WRITTEN TASK A
From the NVMe patch email below, list every recipient named on its "To:" line.

PASSAGE FOR REVIEW
* [PATCH] nvme: fix handling mapping failure
@ 2021-01-19 17:53 Marc Orr
2021-01-19 18:00 ` Christoph Hellwig
0 siblings, 1 reply; 3+ messages in thread
From: Marc Orr @ 2021-01-19 17:53 UTC (permalink / raw)
To: kbusch, axboe, hch, sagi, jxgao, linux-nvme, linux-kernel
Cc: Marc Orr, stable
This patch ensures that when `nvme_map_data()` fails to map the
addresses in a scatter/gather list:
* The addresses are not incorrectly unmapped. The underlying
scatter/gather code unmaps the addresses after detecting a failure.
Thus, unmapping them again in the driver is a bug.
* The DMA pool allocations are not deallocated when they were never
allocated.
The bug that motivated this patch was the following sequence, which
occurred within the NVMe driver, with the kernel flag `swiotlb=force`.
* NVMe driver calls dma_direct_map_sg()
* dma_direct_map_sg() fails part way through the scatter gather/list
* dma_direct_map_sg() calls dma_direct_unmap_sg() to unmap any entries
succeeded.
* NVMe driver calls dma_direct_unmap_sg(), redundantly, leading to a
double unmap, which is a bug.
Before this patch, I observed intermittent application- and VM-level
failures when running a benchmark, fio, in an AMD SEV guest. This patch
resolves the failures.
Tested-by: Marc Orr <marcorr@google.com>
Cc: stable@vger.kernel.org
Signed-off-by: Marc Orr <marcorr@google.com>
---
drivers/nvme/host/pci.c | 18 ++++++++++++------
1 file changed, 12 insertions(+), 6 deletions(-)
diff --git a/drivers/nvme/host/pci.c b/drivers/nvme/host/pci.c
index 9b1fc8633cfe..8b504ed08321 100644
--- a/drivers/nvme/host/pci.c
+++ b/drivers/nvme/host/pci.c
@@ -543,11 +543,14 @@ static void nvme_unmap_data(struct nvme_dev *dev, struct request *req)
WARN_ON_ONCE(!iod->nents);
- if (is_pci_p2pdma_page(sg_page(iod->sg)))
- pci_p2pdma_unmap_sg(dev->dev, iod->sg, iod->nents,
- rq_dma_dir(req));
- else
- dma_unmap_sg(dev->dev, iod->sg, iod->nents, rq_dma_dir(req));
+ if (!dma_mapping_error(dev->dev, iod->first_dma)) {
+ if (is_pci_p2pdma_page(sg_page(iod->sg)))

WRITTEN TASK B
Please rewrite the part of the listing that opens with the line containing "Find the location of a particular element. The" and closes with the line containing "Image resolution: width=1928", replacing "screenshot" with "screen capture" and leaving everything else unchanged.

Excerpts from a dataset

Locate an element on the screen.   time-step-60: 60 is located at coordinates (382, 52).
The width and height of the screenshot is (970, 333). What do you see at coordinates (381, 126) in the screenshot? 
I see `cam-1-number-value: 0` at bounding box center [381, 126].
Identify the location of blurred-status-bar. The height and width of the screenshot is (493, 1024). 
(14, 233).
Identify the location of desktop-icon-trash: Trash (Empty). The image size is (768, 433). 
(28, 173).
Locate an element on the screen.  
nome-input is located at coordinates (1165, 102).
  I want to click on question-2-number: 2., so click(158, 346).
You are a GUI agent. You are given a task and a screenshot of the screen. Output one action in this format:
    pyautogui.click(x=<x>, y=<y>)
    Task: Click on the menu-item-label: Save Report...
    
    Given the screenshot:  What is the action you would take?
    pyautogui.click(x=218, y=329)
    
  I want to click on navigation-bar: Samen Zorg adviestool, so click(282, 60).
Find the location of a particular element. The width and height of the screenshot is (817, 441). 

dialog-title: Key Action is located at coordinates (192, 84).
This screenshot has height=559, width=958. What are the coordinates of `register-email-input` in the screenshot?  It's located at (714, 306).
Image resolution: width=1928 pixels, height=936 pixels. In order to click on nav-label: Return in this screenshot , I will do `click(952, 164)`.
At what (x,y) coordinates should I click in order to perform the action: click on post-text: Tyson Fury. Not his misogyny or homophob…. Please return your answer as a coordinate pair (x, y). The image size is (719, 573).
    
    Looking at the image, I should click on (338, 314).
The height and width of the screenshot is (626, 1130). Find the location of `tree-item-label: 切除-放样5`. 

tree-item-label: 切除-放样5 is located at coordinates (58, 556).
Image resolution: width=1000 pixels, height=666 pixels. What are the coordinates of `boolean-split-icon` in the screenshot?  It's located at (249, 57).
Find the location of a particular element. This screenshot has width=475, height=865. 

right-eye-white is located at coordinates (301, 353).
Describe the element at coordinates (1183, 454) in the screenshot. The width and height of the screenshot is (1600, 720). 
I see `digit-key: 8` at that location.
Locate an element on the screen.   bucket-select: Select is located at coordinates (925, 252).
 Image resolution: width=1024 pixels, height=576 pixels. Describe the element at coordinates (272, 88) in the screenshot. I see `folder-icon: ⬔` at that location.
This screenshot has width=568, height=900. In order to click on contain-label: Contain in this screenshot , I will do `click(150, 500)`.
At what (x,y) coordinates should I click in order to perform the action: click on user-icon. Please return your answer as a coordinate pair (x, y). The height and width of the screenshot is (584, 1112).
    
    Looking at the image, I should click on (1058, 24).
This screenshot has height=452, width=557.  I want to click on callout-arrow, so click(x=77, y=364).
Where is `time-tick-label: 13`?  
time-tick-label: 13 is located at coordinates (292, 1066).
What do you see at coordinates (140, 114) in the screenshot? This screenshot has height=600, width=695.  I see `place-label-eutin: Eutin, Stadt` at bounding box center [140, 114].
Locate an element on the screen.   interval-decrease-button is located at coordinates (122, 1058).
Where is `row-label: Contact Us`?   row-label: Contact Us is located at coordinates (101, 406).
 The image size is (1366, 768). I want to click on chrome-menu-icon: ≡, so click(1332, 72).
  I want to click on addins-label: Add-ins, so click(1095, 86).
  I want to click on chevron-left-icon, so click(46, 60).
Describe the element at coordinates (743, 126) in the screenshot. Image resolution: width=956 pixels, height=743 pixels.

ANSWER AREA A
kbusch, axboe, hch, sagi, jxgao, linux-nvme, linux-kernel

ANSWER AREA B
Find the location of a particular element. The width and height of the screen capture is (817, 441). 

dialog-title: Key Action is located at coordinates (192, 84).
This screen capture has height=559, width=958. What are the coordinates of `register-email-input` in the screen capture?  It's located at (714, 306).
Image resolution: width=1928 pixels, height=936 pixels. In order to click on nav-label: Return in this screen capture , I will do `click(952, 164)`.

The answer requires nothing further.